Qualche lettore ricorderà che nei primi tempi della guerra in Ucraina notavo che la clausewitziana “nebbia della guerra” era particolarmente densa e fuorviante perché alimentata a piene mani da una comunicazione tutt’altro che imparziale, informata ed esperta: con risultati spesso sconcertanti, a cominciare dal piano logico. In occasione della controffensiva ucraina si è raggiunto un apice della (cattiva) informazione. Vediamo perché. In primis, della controffensiva sappiamo tutto leggendo il giornale o guardando la televisione: luogo (Donbass); entità delle forze ucraine (8 brigate in addestramento); tempo (imminente ma rimandato già più volte nella sua imminenza perdurante); esiti politici (la caduta di Vladimir Putin) e così via, vagamente precisando.

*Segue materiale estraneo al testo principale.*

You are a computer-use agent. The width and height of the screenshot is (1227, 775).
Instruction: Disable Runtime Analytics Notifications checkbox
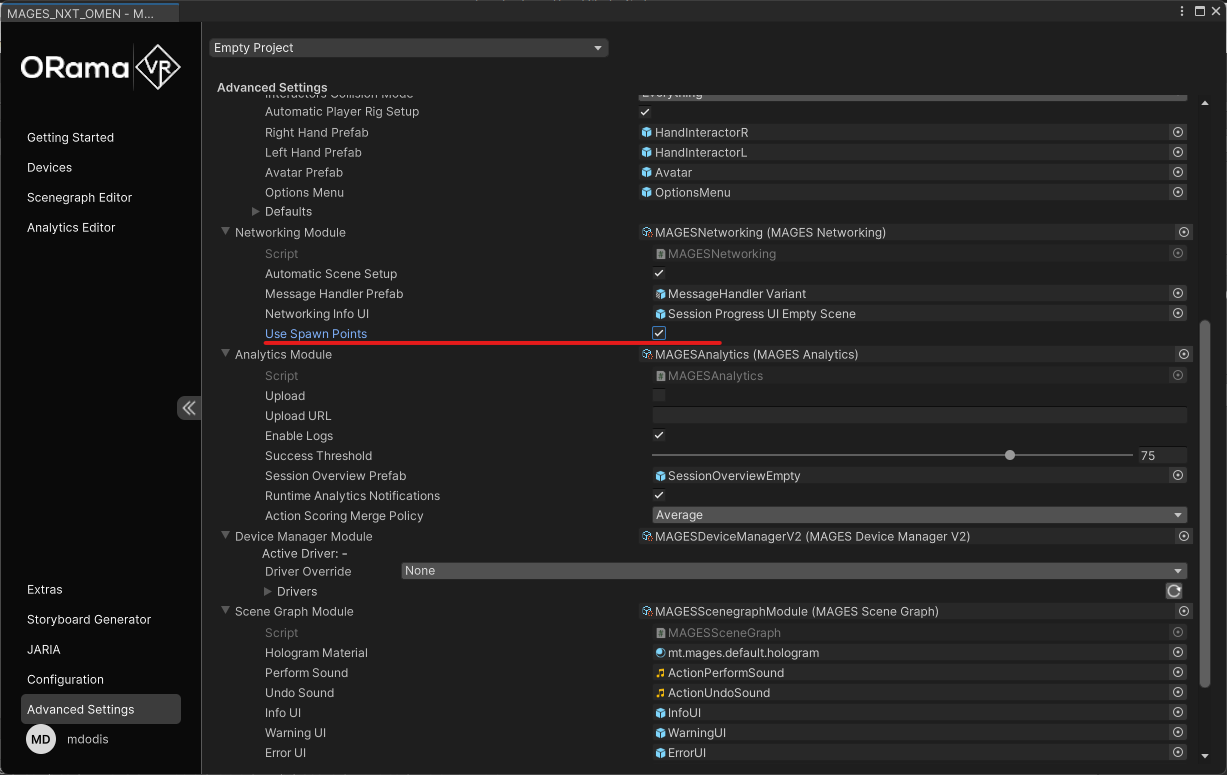click(659, 495)
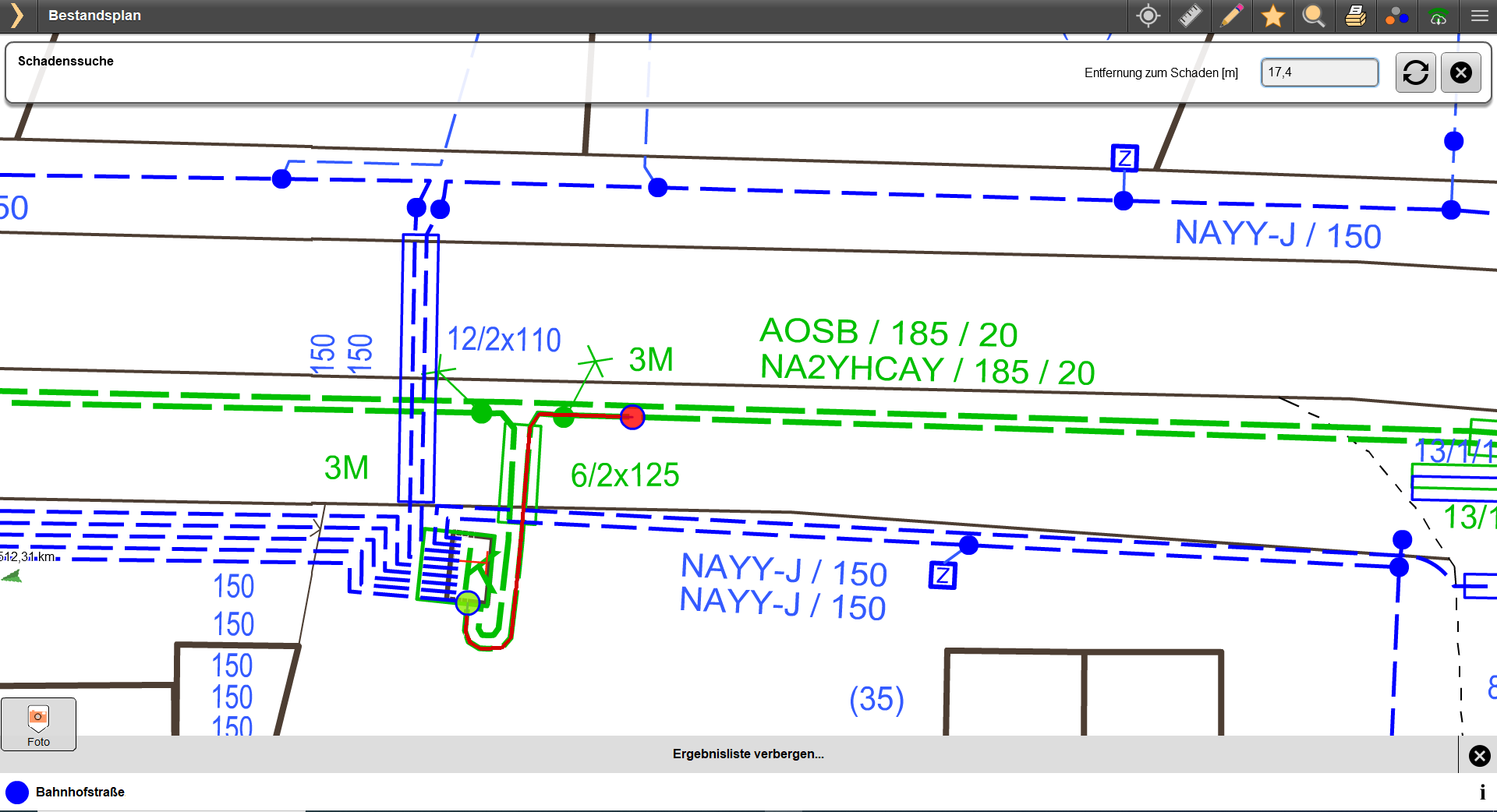Viewport: 1497px width, 812px height.
Task: Hide the result list via Ergebnisliste verbergen
Action: [748, 754]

Ora, la nebbia clausewitziana è frutto sia della natura della guerra che delle misure dei comandanti, tutte volte a non far capire al nemico i propri piani e obiettivi. Perché, a conoscerli, è facile prendere le contromisure. Non occorre aver fatto la scuola di guerra: basta ricordare l’Aida, quando Amonasro cerca di carpire, tramite la figlia, i piani di Radamès. Nella storia militare vi sono poi dei casi clamorosi di “depistaggio”, fornendo false (ma credibili) informazioni. Uno dei quali – talmente noto che è stato realizzato un film – consistente nel confondere i tedeschi sul luogo dove sarebbe avvenuto lo sbarco degli alleati nel 1944. I servizi inglesi lo prepararono così accuratamente da trarre in inganno Adolf Hitler – anche a sbarco avvenuto in Normandia – convinto che ce ne sarebbe stato un secondo a Calais.
La conseguenza logica non è solo che se uno dei contendenti ti dice che attaccherà a Charkiv invece che a Kiev, sicuramente non attaccherà Charkiv, probabilmente neppure Kiev bensì da un’altra parte, dove meno è atteso; ma anche che le informazioni più credibili sono quelle che non sono diffuse. I (falsi) piani dello sbarco in Francia furono messi dagli 007 inglesi sul cadavere di un ufficiale britannico fatto ritrovare agli spagnoli (e quindi dai tedeschi), e non pubblicati sul Times; se li avesse letti sul giornale, Hitler avrebbe creduto a un espediente dell’Intelligence Service.
C’è da chiedersi per quale ragione la comunicazione mainstream è così lontana da una rappresentazione credibile (e coerente) della situazione. Perché se le notizie fuorvianti sono fornite – come in gran parte sono – dagli uffici dei belligeranti (e dei loro alleati) sarebbe il caso di citarne la fonte (almeno) e, in certi casi di scrivere due righe di commento. Cosa che qualche rara volta avviene, ma quasi sempre no. Escluso che tali mezzi possano trarre in inganno il nemico, per la loro disarmante ingenuità, occorre individuare altri obiettivi. Un analista attento come Pietro Baroni definisce la “guerra psicologica” come “l’insieme delle operazioni, delle azioni, delle iniziative tendenti a conseguire l’obiettivo di assumere e mantenere il controllo di grandi strati di masse e di pilotarne le opinioni, i giudizi e le conseguenti manifestazioni, agendo sulla ricettività istintiva, sull’emotività e sul processo formativo delle valutazioni”. Nel caso, gli obiettivi non sono Vladimir Putin o Volodymyr Zelensky, ma l’opinione pubblica, occidentale soprattutto. Dalla quale occorre far approvare le misure a favore dell’Ucraina, in modo da attenuare l’onere dei sacrifici e dei rischi che comportano.
A tal fine, è necessario rappresentare la situazione bellica in modo conforme agli scopi da raggiungere. E il divario tra ciò che è e ciò che si rappresenta è l’inganno e la simulazione occorrente.